In recent weeks, clothing and accessories merchant Monsoon Accessorize, and the Arcadia Group – home to brands such as Topshop and Miss Selfridge – both entered CVAs, while floor covering specialists Carpetright engaged in the procedure in 2018.
There are several reasons debtors prefer CVAs to other formal insolvency procedures such as administration.
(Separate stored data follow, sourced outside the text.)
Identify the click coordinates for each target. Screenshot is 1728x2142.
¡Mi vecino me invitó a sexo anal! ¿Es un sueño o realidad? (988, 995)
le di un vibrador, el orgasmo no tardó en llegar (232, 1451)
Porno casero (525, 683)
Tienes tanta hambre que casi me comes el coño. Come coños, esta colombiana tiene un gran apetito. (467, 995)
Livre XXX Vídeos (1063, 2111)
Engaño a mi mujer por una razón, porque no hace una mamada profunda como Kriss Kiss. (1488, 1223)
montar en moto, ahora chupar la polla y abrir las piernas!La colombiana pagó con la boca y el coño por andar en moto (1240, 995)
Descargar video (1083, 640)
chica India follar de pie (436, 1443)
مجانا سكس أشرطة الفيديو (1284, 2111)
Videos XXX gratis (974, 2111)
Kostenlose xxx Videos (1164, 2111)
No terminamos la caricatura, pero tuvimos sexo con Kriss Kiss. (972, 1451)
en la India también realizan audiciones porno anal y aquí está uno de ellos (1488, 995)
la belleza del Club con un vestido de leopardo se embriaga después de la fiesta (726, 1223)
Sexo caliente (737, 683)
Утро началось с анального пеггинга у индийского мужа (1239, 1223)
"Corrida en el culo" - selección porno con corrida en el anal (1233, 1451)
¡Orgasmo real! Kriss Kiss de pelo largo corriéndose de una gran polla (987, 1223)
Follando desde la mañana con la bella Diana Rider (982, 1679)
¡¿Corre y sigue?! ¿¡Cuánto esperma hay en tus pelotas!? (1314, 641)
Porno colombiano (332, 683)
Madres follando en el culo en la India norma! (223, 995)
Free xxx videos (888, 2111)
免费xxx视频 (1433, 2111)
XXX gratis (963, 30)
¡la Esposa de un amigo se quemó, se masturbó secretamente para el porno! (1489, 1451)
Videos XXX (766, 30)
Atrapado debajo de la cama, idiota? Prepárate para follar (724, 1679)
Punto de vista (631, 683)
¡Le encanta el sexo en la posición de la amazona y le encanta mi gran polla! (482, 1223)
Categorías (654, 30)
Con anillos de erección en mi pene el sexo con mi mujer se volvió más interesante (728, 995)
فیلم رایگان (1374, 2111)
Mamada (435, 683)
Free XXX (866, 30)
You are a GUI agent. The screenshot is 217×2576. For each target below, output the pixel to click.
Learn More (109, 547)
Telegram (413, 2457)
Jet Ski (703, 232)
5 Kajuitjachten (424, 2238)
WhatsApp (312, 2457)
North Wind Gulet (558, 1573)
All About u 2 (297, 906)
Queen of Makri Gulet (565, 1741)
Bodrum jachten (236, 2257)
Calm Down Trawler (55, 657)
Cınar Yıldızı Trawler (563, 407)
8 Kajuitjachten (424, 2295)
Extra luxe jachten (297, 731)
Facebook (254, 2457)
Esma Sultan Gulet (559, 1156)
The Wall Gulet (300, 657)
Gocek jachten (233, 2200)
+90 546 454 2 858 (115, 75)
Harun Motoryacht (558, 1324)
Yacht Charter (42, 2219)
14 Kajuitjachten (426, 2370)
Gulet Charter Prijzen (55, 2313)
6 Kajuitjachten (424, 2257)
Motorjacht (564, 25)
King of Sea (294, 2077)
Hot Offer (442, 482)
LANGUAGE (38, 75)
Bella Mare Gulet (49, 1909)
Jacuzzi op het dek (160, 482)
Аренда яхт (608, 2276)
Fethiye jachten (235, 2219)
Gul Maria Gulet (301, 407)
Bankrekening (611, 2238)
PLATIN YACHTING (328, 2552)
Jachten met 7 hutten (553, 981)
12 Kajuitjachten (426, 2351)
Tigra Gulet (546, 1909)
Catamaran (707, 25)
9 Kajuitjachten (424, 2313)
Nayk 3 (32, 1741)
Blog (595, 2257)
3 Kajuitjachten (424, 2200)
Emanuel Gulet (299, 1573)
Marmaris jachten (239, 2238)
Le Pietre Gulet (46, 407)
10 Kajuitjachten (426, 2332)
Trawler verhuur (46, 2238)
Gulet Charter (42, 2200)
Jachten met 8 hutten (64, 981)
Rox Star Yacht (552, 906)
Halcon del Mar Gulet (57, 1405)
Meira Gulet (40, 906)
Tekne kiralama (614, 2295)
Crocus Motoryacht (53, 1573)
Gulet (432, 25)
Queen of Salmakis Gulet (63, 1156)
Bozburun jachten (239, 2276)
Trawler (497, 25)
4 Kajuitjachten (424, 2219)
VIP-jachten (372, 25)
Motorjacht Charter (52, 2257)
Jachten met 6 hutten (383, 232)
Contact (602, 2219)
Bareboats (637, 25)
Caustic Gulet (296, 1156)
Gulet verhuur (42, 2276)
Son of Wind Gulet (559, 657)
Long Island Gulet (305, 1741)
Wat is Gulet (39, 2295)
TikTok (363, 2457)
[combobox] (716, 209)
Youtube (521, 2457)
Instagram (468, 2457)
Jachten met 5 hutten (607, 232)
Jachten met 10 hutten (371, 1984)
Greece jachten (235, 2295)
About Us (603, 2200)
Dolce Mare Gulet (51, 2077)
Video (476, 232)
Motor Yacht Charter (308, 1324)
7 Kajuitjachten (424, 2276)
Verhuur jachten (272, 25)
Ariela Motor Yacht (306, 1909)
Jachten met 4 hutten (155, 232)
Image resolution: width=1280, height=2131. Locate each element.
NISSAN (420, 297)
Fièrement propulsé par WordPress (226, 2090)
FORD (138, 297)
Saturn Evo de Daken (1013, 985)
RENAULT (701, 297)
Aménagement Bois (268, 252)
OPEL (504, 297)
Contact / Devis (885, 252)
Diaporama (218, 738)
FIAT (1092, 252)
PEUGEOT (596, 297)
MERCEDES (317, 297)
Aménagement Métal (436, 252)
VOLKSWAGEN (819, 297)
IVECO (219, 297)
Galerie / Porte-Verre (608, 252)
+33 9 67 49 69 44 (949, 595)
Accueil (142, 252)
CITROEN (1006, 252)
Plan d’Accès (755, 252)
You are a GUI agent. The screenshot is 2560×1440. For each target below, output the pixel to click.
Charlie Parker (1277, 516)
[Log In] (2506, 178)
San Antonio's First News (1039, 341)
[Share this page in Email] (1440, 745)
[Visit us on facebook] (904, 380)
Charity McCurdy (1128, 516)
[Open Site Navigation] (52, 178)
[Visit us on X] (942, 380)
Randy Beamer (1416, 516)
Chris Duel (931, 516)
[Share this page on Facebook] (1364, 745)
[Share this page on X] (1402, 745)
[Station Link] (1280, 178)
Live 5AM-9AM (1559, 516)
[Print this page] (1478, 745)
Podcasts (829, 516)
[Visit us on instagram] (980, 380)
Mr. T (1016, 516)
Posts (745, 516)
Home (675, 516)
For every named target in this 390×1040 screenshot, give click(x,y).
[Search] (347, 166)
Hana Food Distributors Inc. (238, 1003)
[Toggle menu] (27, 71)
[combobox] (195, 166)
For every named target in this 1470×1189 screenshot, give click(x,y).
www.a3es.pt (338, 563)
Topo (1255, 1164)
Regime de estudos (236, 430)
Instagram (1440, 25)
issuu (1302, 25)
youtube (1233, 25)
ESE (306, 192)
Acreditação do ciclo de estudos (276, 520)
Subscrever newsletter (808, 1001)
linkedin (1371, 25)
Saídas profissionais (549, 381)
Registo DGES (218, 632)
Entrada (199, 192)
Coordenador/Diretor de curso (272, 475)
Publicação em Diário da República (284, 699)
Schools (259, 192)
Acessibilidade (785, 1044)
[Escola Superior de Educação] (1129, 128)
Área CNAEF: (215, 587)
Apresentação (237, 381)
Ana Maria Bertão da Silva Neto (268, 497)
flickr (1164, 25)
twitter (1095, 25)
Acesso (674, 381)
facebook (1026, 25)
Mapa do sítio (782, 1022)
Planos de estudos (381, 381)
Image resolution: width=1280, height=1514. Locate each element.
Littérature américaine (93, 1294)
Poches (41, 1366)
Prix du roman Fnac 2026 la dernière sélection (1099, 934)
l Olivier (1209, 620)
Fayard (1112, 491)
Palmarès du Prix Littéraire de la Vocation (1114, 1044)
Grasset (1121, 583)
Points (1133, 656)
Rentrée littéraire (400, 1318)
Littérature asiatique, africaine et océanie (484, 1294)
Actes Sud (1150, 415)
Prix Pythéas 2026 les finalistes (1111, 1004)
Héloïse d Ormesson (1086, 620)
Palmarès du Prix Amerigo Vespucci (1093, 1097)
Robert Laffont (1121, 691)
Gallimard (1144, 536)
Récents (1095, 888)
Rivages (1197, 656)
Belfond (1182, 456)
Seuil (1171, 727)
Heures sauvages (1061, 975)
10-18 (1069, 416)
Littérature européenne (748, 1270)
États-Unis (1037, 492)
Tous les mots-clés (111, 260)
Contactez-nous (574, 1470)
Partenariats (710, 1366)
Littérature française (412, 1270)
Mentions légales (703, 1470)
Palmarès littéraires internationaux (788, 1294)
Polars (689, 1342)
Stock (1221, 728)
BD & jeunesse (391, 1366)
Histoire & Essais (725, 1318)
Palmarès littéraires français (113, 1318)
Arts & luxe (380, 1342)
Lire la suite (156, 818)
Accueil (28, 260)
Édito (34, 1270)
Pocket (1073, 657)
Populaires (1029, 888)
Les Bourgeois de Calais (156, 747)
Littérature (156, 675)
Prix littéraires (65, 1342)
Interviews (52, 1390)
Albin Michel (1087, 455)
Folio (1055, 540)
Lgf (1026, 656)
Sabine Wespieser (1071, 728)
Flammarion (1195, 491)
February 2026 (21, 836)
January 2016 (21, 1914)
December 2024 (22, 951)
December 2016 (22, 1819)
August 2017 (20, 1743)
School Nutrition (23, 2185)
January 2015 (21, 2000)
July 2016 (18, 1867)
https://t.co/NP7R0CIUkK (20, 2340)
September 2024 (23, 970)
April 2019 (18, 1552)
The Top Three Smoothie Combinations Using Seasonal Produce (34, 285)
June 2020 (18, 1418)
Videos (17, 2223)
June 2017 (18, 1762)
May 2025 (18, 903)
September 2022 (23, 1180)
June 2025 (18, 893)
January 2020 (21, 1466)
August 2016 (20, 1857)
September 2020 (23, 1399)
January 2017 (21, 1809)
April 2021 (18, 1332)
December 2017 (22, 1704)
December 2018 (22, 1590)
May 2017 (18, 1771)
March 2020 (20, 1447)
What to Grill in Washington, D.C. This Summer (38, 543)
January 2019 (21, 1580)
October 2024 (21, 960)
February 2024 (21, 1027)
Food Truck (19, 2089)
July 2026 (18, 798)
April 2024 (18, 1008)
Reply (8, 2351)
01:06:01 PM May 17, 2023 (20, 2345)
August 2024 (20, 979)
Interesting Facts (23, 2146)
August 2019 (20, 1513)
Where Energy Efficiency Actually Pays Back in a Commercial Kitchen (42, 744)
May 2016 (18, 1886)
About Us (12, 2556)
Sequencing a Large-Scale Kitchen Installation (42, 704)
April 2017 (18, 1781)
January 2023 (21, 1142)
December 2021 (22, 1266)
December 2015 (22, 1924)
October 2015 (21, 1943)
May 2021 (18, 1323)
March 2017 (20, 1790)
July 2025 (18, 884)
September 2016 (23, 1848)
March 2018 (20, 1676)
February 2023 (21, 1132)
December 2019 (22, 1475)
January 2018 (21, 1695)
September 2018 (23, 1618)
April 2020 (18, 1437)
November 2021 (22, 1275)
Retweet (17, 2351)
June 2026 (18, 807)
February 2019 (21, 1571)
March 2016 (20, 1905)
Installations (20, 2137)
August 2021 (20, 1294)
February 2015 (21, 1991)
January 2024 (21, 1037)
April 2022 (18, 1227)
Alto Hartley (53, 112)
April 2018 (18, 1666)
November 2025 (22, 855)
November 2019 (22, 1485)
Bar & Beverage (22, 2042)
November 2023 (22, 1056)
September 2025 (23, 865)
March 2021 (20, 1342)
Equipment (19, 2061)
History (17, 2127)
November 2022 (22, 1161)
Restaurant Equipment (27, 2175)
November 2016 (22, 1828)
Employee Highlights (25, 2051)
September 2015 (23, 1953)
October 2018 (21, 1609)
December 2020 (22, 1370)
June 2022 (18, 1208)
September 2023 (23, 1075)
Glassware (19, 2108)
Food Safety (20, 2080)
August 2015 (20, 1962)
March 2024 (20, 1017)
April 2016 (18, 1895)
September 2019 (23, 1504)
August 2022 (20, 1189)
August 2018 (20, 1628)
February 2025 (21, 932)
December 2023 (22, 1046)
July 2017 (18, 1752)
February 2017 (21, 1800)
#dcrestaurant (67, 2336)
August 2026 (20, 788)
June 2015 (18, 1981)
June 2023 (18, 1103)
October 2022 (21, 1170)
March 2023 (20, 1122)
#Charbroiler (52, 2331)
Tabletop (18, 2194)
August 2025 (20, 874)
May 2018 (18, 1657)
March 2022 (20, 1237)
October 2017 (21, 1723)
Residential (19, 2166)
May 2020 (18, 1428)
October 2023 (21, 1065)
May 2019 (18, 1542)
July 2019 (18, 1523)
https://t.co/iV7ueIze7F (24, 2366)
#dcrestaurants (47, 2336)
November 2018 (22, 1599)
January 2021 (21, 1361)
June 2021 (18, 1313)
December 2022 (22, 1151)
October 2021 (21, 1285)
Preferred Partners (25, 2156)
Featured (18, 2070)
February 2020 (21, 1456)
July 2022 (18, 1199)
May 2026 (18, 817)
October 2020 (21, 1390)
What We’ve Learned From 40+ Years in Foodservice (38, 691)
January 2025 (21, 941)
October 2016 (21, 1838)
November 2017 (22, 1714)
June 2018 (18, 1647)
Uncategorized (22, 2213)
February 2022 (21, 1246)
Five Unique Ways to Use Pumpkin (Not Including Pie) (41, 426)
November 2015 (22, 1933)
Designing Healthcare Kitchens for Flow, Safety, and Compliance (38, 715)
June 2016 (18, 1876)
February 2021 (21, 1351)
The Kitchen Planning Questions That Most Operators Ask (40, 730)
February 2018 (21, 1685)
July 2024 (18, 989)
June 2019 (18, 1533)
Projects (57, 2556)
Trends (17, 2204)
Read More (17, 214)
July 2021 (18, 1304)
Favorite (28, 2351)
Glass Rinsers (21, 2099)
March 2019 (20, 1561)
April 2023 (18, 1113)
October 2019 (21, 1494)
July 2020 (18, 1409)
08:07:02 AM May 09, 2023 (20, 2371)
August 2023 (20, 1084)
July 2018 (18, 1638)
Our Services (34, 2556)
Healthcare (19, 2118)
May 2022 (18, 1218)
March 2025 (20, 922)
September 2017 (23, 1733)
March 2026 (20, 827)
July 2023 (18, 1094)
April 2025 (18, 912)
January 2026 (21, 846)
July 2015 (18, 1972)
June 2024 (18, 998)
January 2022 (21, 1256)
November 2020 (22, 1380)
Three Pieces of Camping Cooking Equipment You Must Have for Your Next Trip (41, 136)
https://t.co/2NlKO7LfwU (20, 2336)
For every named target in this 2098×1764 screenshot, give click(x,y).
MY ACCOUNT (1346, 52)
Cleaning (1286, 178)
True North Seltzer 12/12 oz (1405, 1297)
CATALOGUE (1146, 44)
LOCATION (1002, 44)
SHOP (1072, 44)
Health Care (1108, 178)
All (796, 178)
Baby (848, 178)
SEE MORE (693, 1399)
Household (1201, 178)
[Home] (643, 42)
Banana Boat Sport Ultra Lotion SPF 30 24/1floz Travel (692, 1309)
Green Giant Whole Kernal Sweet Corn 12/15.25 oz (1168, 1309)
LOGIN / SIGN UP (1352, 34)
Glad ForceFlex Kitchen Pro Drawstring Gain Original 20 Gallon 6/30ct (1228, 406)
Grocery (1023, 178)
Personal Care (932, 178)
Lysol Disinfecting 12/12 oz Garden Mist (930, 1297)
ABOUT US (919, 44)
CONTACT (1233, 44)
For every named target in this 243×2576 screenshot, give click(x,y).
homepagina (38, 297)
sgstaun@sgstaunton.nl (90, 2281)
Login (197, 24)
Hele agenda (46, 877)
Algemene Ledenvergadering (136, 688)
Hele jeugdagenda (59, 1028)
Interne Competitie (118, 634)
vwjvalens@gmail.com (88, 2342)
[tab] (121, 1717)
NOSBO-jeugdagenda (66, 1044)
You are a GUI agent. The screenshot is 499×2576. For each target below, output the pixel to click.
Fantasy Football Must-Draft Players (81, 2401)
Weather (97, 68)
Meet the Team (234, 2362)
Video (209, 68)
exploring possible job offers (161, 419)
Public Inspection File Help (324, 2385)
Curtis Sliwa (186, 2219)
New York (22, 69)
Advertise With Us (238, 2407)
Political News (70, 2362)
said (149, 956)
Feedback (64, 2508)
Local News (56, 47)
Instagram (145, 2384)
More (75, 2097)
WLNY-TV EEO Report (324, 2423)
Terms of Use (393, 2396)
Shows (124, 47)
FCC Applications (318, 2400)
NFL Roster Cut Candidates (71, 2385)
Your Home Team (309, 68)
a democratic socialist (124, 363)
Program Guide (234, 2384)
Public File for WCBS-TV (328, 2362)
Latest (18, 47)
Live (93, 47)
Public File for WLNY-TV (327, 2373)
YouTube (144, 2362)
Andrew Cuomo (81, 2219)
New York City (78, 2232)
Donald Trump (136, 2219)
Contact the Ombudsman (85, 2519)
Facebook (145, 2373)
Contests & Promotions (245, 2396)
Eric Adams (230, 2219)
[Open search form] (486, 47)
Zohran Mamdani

Firstly, directors lose control of their business when a company enters administration, and the procedure can be prohibitively expensive.
With a CVA, however, directors get to retain control; shed much of the company’s debts; and build up cash reserves to the proposal stage, which usually makes the business more competitive moving forward.
Usually in these circumstances, creditors are apathetic and allow themselves to be bluffed by debtors who say things like: “I’m offering to repay 30p in the pound, and if you don’t accept the terms of the CVA proposal the company will go into liquidation and you’ll probably end up receiving just 10p in the pound.”
This happens because so few creditors understand that simply by uniting as early as possible during the proposal stage they can either block the CVA or force the debtor to increase the size of their dividend.
For example, if a debtor is offering to repay 30p in the pound, a group comprising at least 26% of creditors can reject the CVA proposal and insist on the inclusion of modifications that increase the amount to 50p.
The bottom line is, a debtor who can afford to repay 30p in the pound can afford 10p more, and at a push they could probably afford to repay another 10p.
Subsequently, in most cases if a debtor refuses to give you 50p in the pound, it’s probably best to accept that your money’s gone, and deprive them of their company. After all, who has more to lose; you or them?